「研磨を3分削る」と、1年後にやり直しリコールが3倍になります。
コンポジットレジン修復の仕上げ研磨は、単なる「艶出し」ではなく、未重合層や粗造面を取り除いて、プラーク付着と着色を最小化する工程です。 例えば表面粗さが大きいままだと、舌で感じるざらつきだけでなく、半年〜1年での境界着色やフィラー脱落が増え、再治療の頻度も上がります。 逆に滑沢な面を作ると、患者の舌感と審美性が向上し、同じ保険点数でも満足度が大きく変わります。 つまり臨床ゴールは「艶が出ているか」ではなく「プラークの足場をどれだけ減らせたか」にあります。 ここが基本です。 oned(https://oned.jp/posts/8152)
適応は「ほぼすべての直接法レジン修復」で、禁忌はほとんどありませんが、深い歯肉縁下など器具が届かない部位では、マトリックス操作で平滑性を確保するか、表面シーラントで代替することが紹介されています。 ここを「深いから研磨しない」で済ませると、縁下プラークによる歯肉炎や二次う蝕で、1〜2年以内に再治療になりがちです。 つまりマージン部ほど研磨の有無が予後に効きます。 仕上げ研磨は必須です。 oned(https://oned.jp/posts/8152)

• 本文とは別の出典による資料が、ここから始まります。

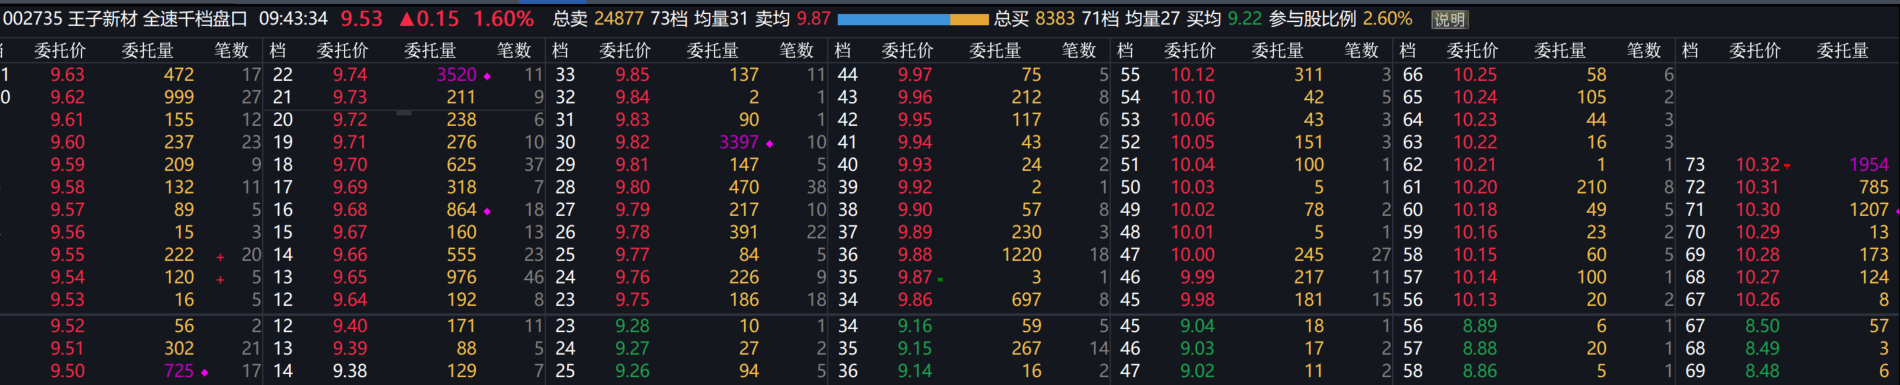Click the orange buy portion of ratio bar

pyautogui.click(x=969, y=19)
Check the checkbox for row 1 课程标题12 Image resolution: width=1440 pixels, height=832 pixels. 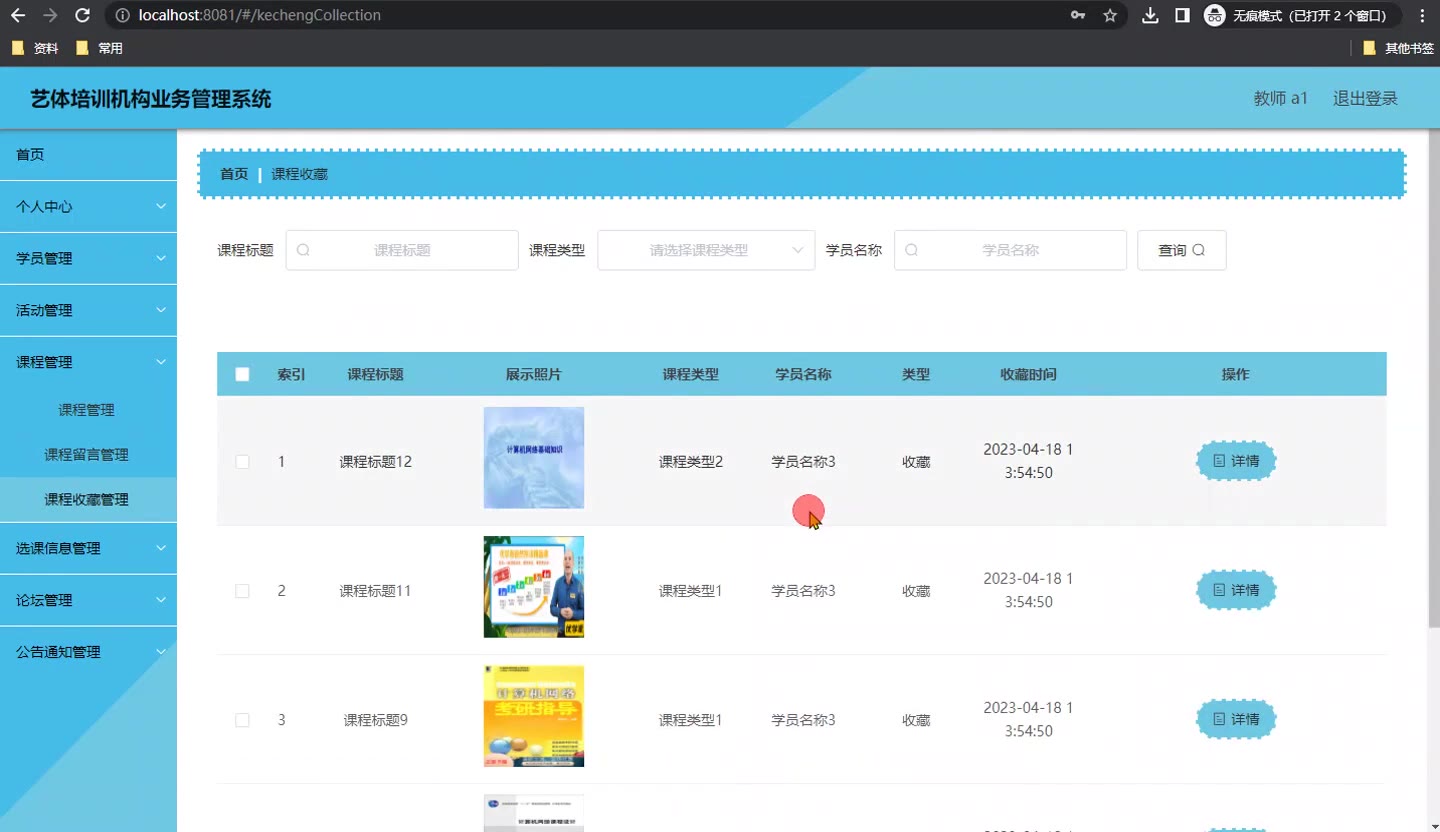[242, 462]
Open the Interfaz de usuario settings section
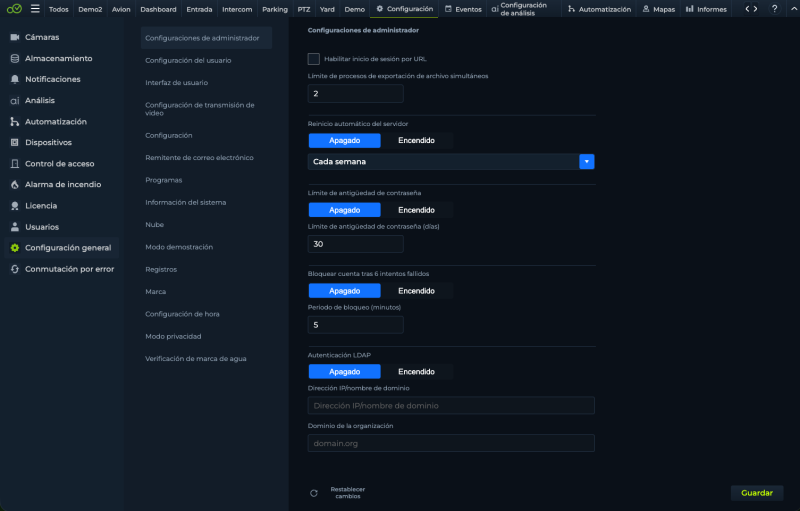Viewport: 800px width, 511px height. [x=177, y=83]
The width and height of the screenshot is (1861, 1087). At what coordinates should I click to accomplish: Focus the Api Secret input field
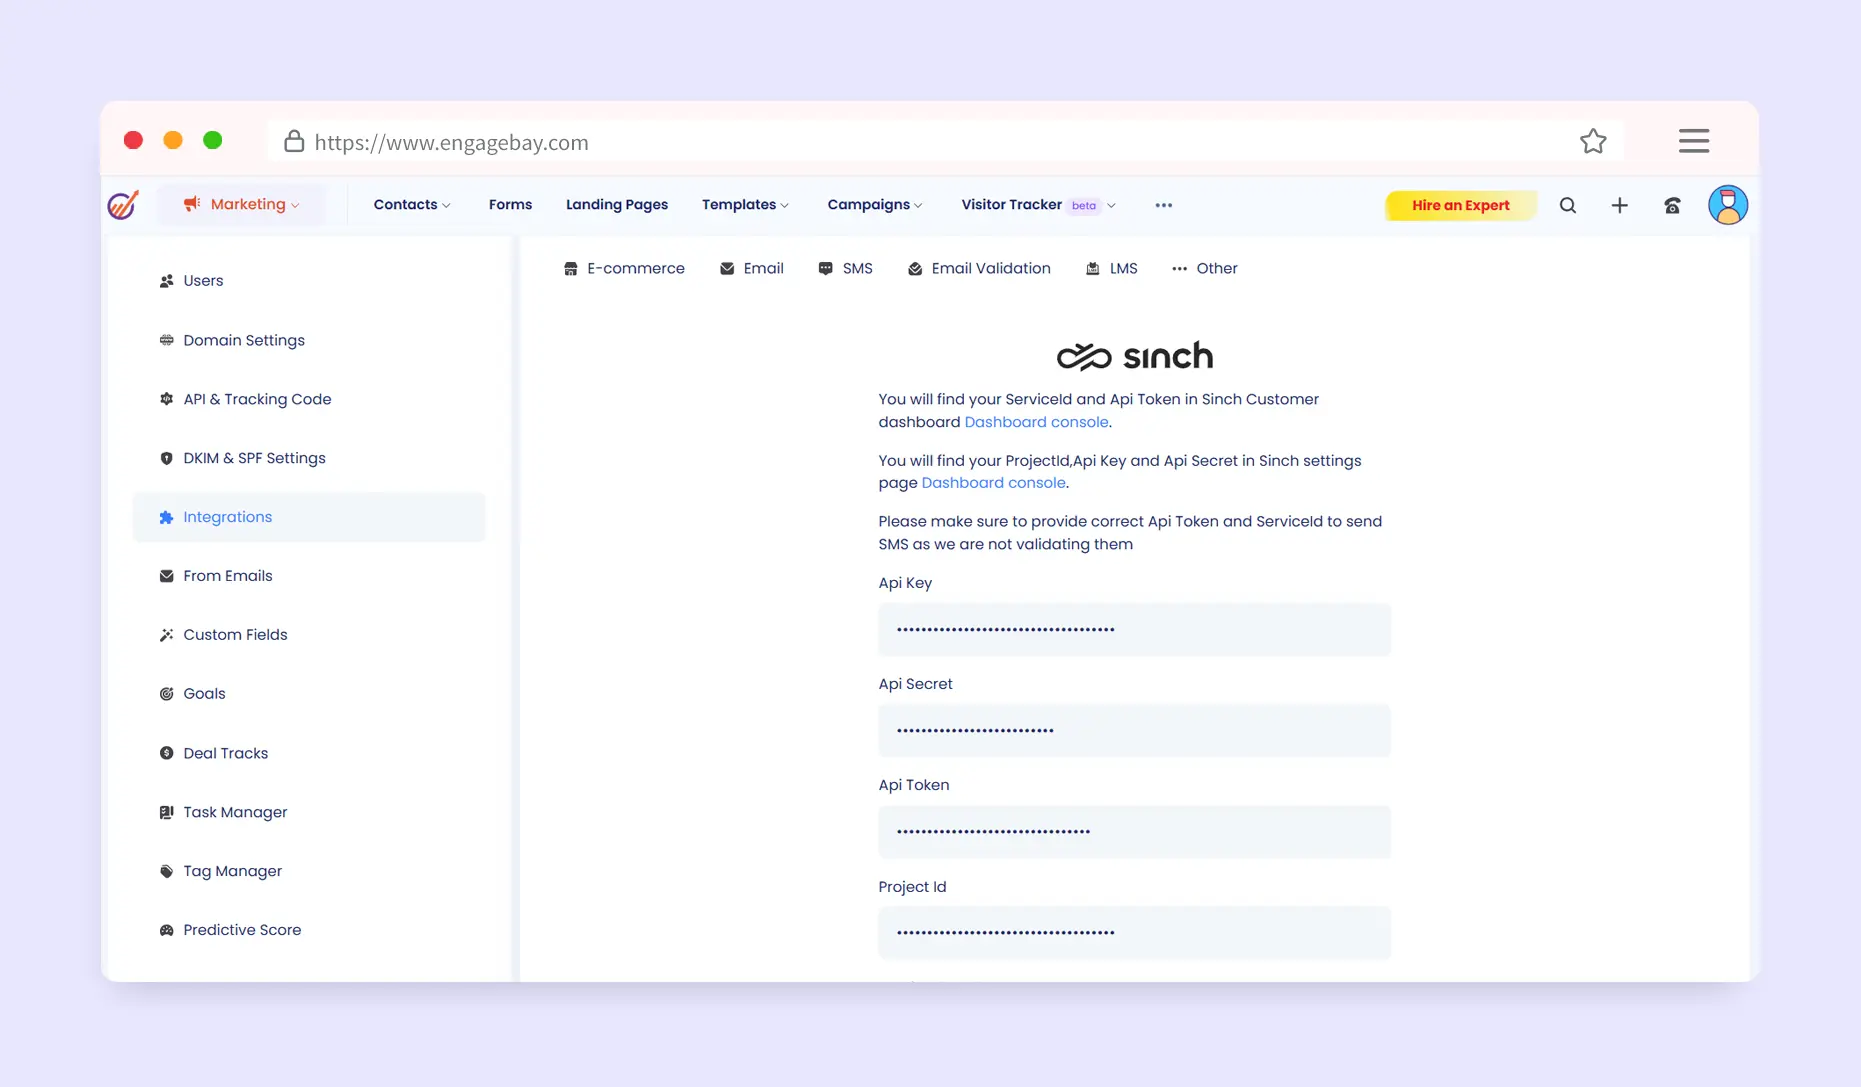coord(1134,730)
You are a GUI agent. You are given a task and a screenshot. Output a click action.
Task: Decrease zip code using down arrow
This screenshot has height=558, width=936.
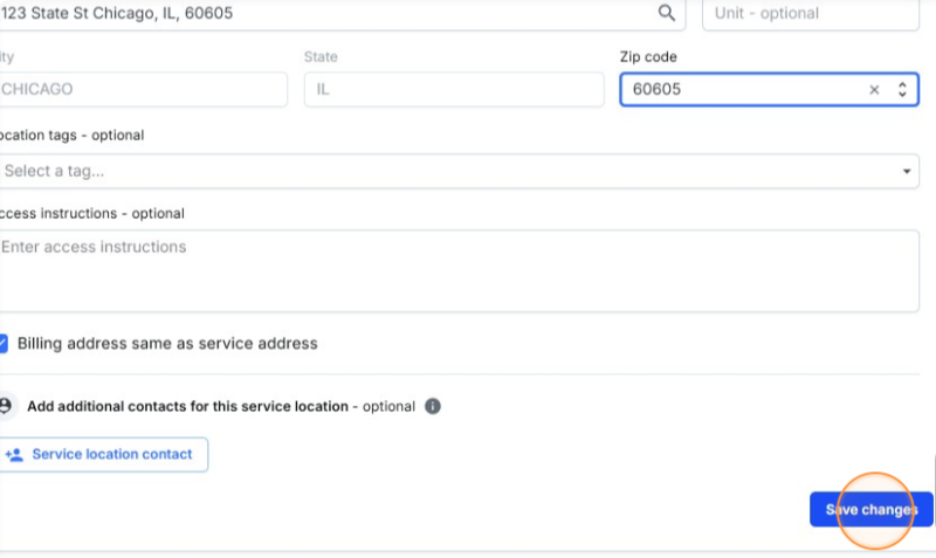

意外に見落とされるのが「研磨方向」です。歯科補綴物の調整でできた切削痕に対して、交差方向にポイントを当てて研磨することが艶出しの重要なポイントとされています。 切削痕と平行方向にだけバーを走らせると、溝がそのまま残り、表面粗さが改善しないまま艶だけが乗った「なんとなく光っているが触るとザラザラ」という状態になります。 これは、木目と同じ方向に紙やすりをかけると線が消えないのと同じ理屈です。 交差研磨が原則です。 daiei-dental(https://www.daiei-dental.jp/%E3%81%AA%E3%81%9C%E8%89%B6%E3%81%8C%E5%87%BA%E3%81%AA%E3%81%84%E2%81%89/)
隣接面や歯肉縁の研磨には、ストリップスや薄型ディスクを側方から挿入し、コンタクトポイントに触れないように2段階で仕上げる方法が紹介されています。 ここで研磨が不十分だと、食片圧入や歯肉刺激により、術後数日で不快感や炎症の原因となり、電話でのクレームや再来院を招きます。 逆に、「フロスが引っかからずにスッと通る」「舌で触れても段差が分からない」という状態まで仕上げておくと、患者は「詰め物した歯」をほとんど意識しなくなります。 つまり隣接面の研磨が快適さを左右します。 dental-plaza(https://www.dental-plaza.com/academic/dentalmagazine/no189/189-2/)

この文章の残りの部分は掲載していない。